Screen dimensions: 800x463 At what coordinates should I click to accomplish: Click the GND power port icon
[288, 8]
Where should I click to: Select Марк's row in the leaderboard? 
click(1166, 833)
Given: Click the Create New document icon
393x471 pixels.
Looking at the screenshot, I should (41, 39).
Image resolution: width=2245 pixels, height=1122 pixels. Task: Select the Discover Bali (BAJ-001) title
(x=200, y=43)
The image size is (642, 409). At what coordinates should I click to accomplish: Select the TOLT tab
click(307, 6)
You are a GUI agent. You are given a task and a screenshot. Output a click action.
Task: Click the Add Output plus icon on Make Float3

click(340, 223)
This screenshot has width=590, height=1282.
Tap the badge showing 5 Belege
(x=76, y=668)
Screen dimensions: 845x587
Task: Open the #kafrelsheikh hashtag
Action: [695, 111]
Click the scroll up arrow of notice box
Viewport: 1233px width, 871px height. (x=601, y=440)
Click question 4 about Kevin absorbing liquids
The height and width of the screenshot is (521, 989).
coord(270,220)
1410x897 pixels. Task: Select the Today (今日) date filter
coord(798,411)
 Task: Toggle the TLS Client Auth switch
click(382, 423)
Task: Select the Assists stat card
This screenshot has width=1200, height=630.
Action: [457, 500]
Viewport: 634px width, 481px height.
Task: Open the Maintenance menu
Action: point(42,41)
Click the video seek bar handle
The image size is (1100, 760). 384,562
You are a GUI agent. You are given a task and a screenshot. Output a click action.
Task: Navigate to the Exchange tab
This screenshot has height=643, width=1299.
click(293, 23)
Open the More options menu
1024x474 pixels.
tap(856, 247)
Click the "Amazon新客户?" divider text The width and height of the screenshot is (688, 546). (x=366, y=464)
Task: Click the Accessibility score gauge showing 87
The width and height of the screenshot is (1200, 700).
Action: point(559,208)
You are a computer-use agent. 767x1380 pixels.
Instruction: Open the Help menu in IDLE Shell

....

» **What is expected**
Retype the records above exactly.

» **Response**
Screen dimensions: 800x463 At what coordinates should I click to accomplish: Click the GND power port icon
[288, 8]
Where should I click to: Select Марк's row in the leaderboard? 
click(1166, 833)
Given: Click the Create New document icon
393x471 pixels.
Looking at the screenshot, I should (41, 39).
Image resolution: width=2245 pixels, height=1122 pixels. Task: Select the Discover Bali (BAJ-001) title
(x=200, y=43)
The image size is (642, 409). At what coordinates should I click to accomplish: Select the TOLT tab
click(307, 6)
You are a GUI agent. You are given a task and a screenshot. Output a click action.
Task: Click the Add Output plus icon on Make Float3

click(340, 223)
This screenshot has width=590, height=1282.
Tap the badge showing 5 Belege
(x=76, y=668)
Screen dimensions: 845x587
Task: Open the #kafrelsheikh hashtag
Action: [695, 111]
Click the scroll up arrow of notice box
Viewport: 1233px width, 871px height. (x=601, y=440)
Click question 4 about Kevin absorbing liquids
The height and width of the screenshot is (521, 989).
coord(270,220)
1410x897 pixels. Task: Select the Today (今日) date filter
coord(798,411)
 Task: Toggle the TLS Client Auth switch
click(382, 423)
Task: Select the Assists stat card
This screenshot has width=1200, height=630.
Action: [457, 500]
Viewport: 634px width, 481px height.
Task: Open the Maintenance menu
Action: point(42,41)
Click the video seek bar handle
The image size is (1100, 760). 384,562
You are a GUI agent. You are given a task and a screenshot. Output a click action.
Task: Navigate to the Exchange tab
This screenshot has height=643, width=1299.
click(293, 23)
Open the More options menu
1024x474 pixels.
tap(856, 247)
Click the "Amazon新客户?" divider text The width and height of the screenshot is (688, 546). (x=366, y=464)
Task: Click the Accessibility score gauge showing 87
The width and height of the screenshot is (1200, 700).
Action: point(559,208)
You are a computer-use agent. 767x1380 pixels.
Instruction: Open the Help menu in IDLE Shell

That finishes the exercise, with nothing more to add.